BELFAST, Maine — A Maine military veteran will oversee the resting place of more than 9,386 American servicemen killed during the Allied invasion of France that helped turn the tide of World War II.
On June 6, the 73rd anniversary of D-Day, Scott Desjardins, a Madawaska native and former U.S. Army cavalry scout and tank crewman, starts his new job as superintendent of the Normandy American Cemetery and Memorial.
“I consider myself still serving,” Desjardins said in an email. “But I now serve those who served and gave all. It is important to remember the sacrifice these service members made and to keep their stories fresh.”
In his new post, he’ll oversee the best-known and most-visited overseas American cemetery, which draws more than 1 million visitors each year. He’ll manage a 10-person horticulture crew, a mechanic, mason and administrative assistant, all responsible for maintaining the immaculate 172-acre site. He’ll also represent the company at local D-Day commemorations, run interpretive tours and work with area historical groups and embassies.

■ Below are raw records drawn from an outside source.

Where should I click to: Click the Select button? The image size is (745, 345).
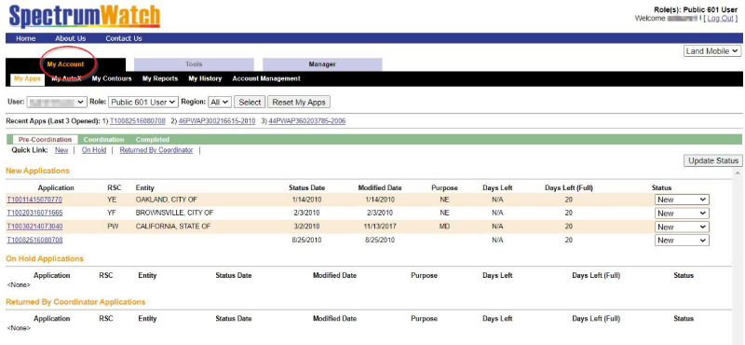click(x=250, y=103)
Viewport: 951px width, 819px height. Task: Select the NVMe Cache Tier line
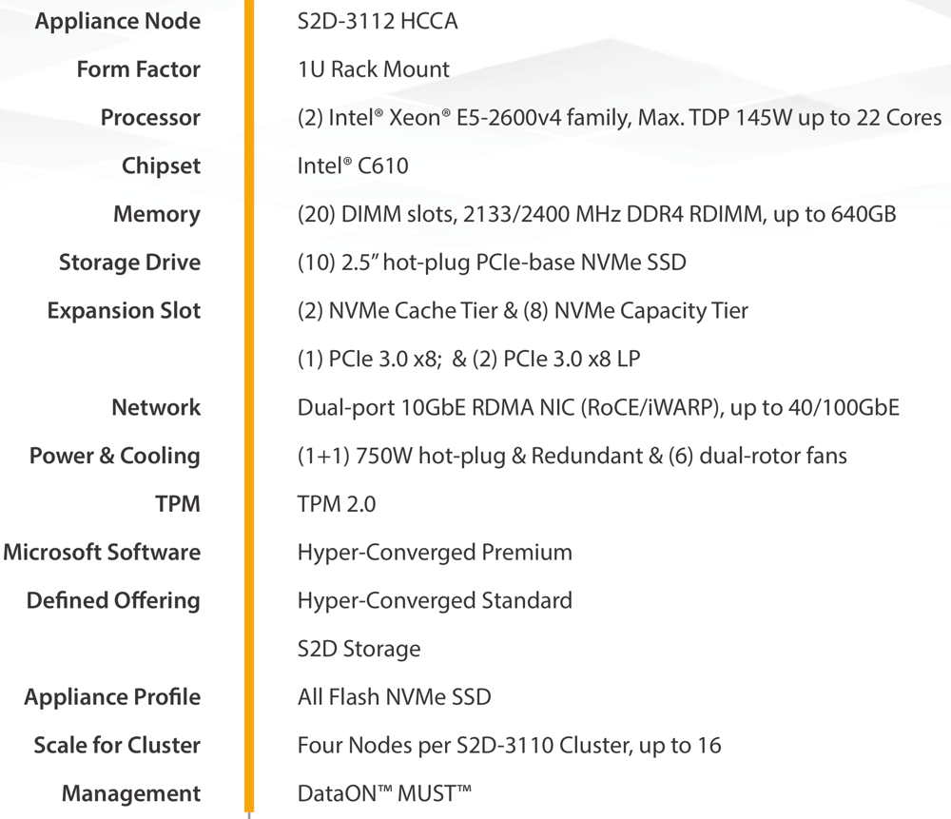(x=523, y=311)
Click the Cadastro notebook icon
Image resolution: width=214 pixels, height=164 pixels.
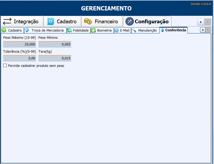click(50, 21)
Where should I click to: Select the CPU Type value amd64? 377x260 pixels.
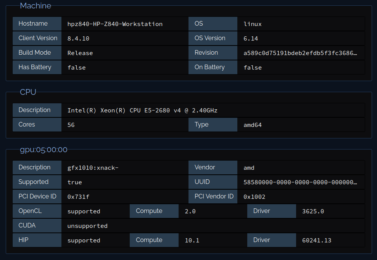pos(253,125)
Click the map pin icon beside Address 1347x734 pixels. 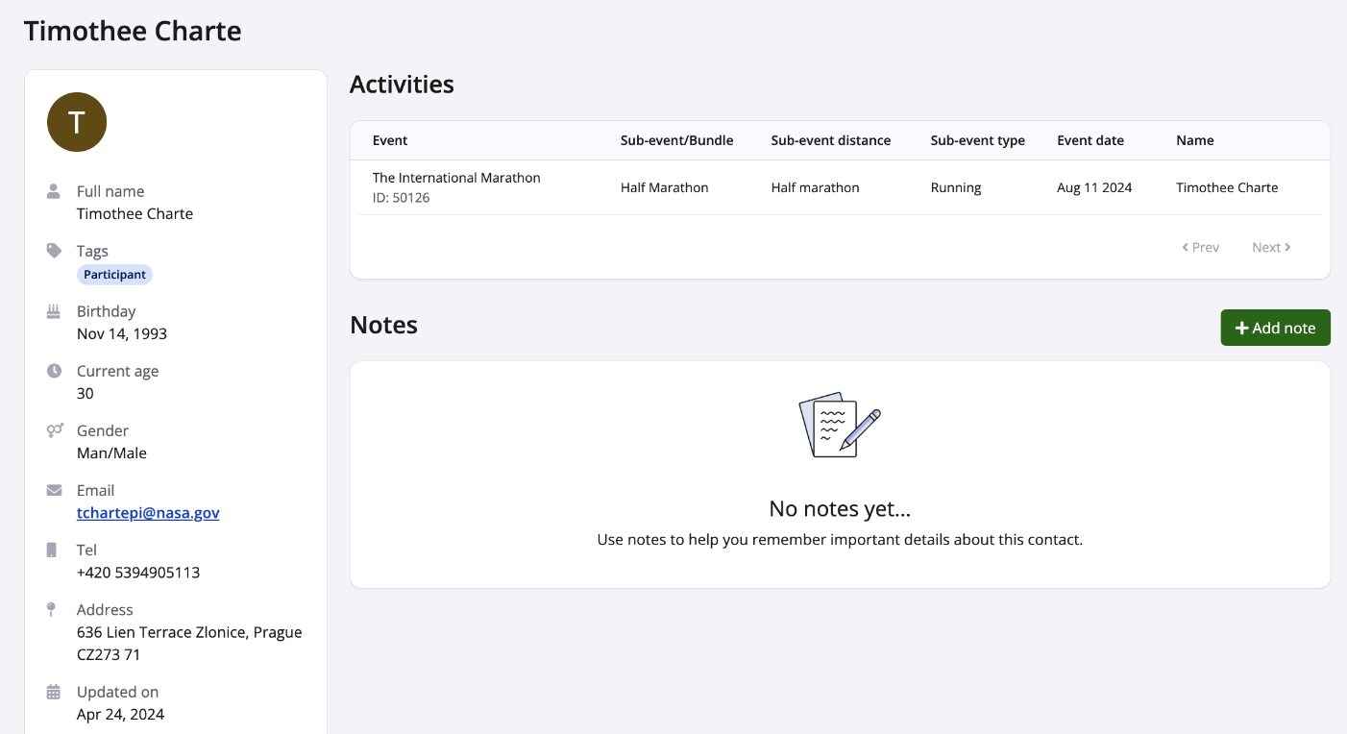pyautogui.click(x=52, y=609)
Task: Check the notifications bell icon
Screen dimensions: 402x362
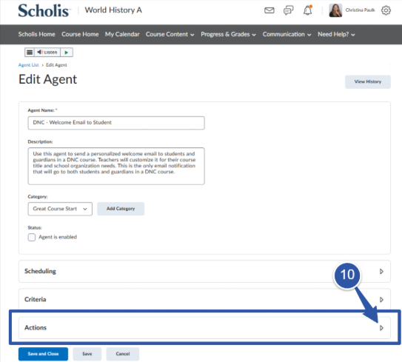Action: coord(308,10)
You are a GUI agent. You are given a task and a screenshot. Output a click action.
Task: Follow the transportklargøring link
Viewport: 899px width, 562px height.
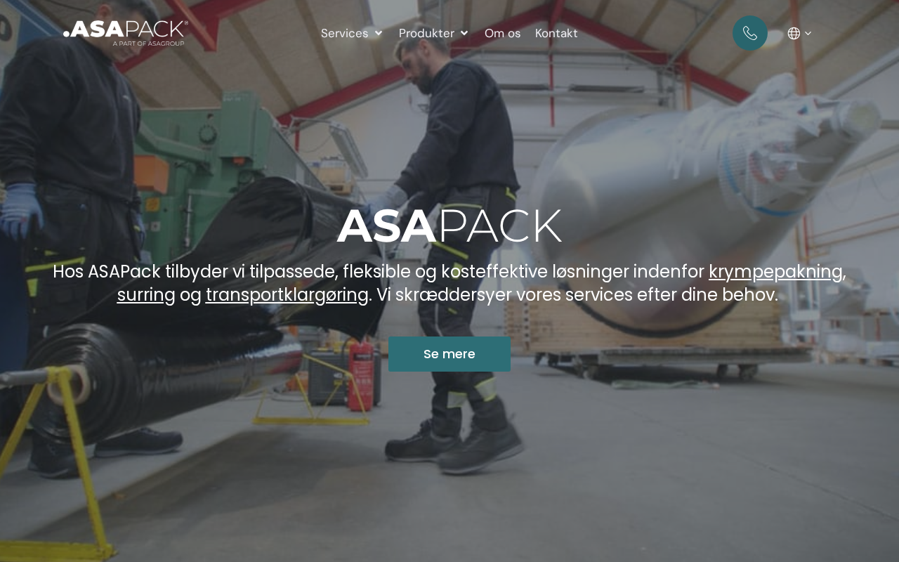[x=287, y=294]
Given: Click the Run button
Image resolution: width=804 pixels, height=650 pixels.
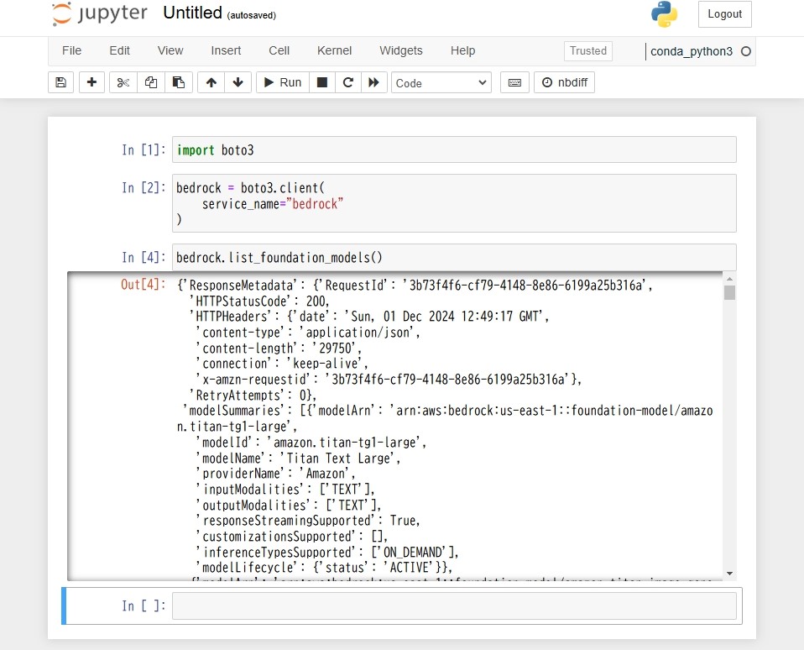Looking at the screenshot, I should pos(283,82).
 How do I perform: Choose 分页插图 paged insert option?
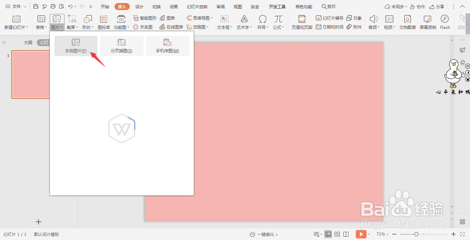pyautogui.click(x=121, y=46)
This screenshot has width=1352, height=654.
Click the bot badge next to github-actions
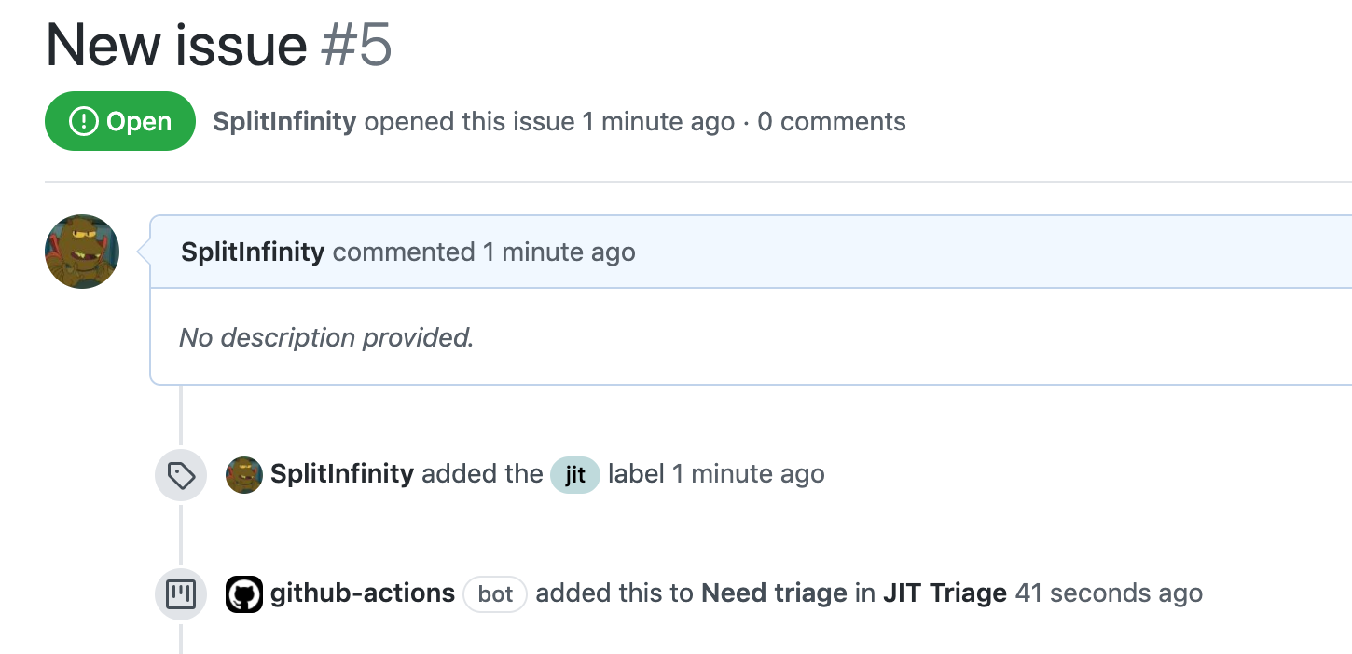pyautogui.click(x=495, y=593)
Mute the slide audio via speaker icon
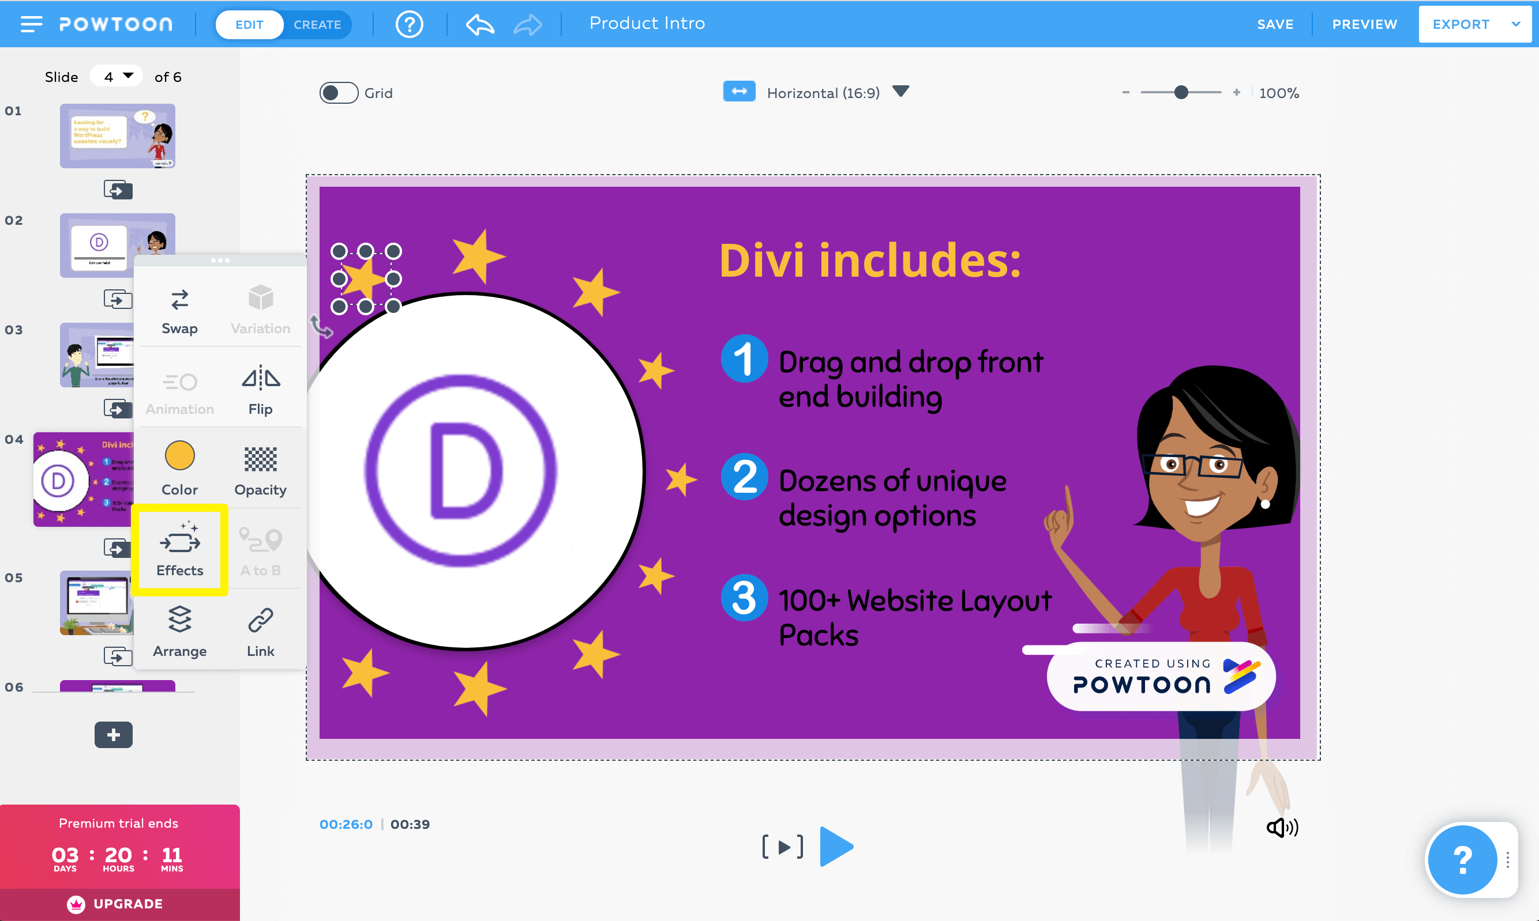Screen dimensions: 1539x921 tap(1283, 826)
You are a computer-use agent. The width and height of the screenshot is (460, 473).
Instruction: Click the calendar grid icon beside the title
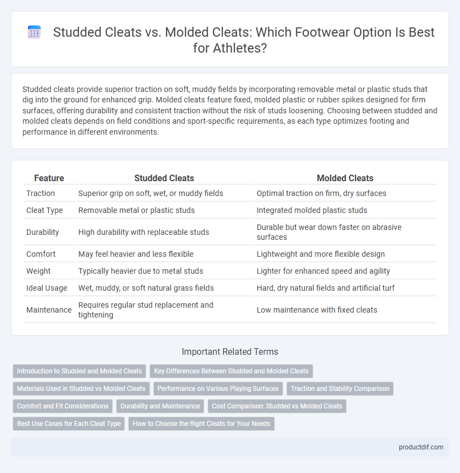(x=34, y=32)
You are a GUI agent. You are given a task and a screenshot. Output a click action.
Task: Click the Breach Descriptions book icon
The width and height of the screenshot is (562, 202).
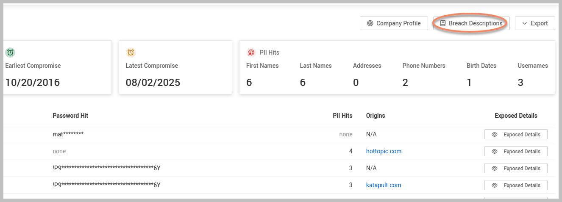(443, 23)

An estimated 2,500 Americans died during the D-Day landings, when the Allies stormed the beaches of France, gaining the foothold that ultimately would allow them to push Nazi forces out of France. Thousands more soldiers died as Allied forces pushed through France on their way to liberate Paris.
The first American cemetery on European soil was established two days after the invasion in the village of Colleville-sur-Mer, perched on a bluff overlooking Omaha Beach, the deadliest of the D-Day landing sites. It later became known as the Normandy American Cemetery.
Desjardins, a 1977 Madawaska High School graduate, entered the Army after school and retired after 20 years, some of which he spent stationed in Korea, Saudi Arabia and Kuwait. After his military career ended, he spent 10 years working for a Kentucky company that made industrial lifts and hoists.
A decade ago, he took a job as assistant superintendent of the Meuse Argonne Cemetery in Romagne-sous Montfaucon, France, a World War I burial site near Verdun, through the American Battle Monuments Commission. The commission is responsible for maintaining America’s 26 overseas military cemeteries and monuments. He went on to serve as superintendent of the Rhone American Cemetery in Draguignan, France, the burial site for soldiers killed in the southern invasion of France.
Growing up in a bilingual family on the Canadian border gave Desjardins the language skills he needed to work closely with local officials and tour groups visiting the cemeteries, he said.
In 2010, he was selected for his current post — superintendent of the American cemetery in Luxembourg, which commemorates the Battle of the Bulge and is the resting place of Gen. George S. Patton. Patton was buried in Luxembourg following a fatal car crash in December 1945, a few months after the war ended in Europe.
The Normandy site is considered the flagship among ABMC sites.
“I had set a goal for myself of being the Normandy American Cemetery superintendent by 2023,” Desjardins said. “I’m a bit early, but accept the challenge fully.”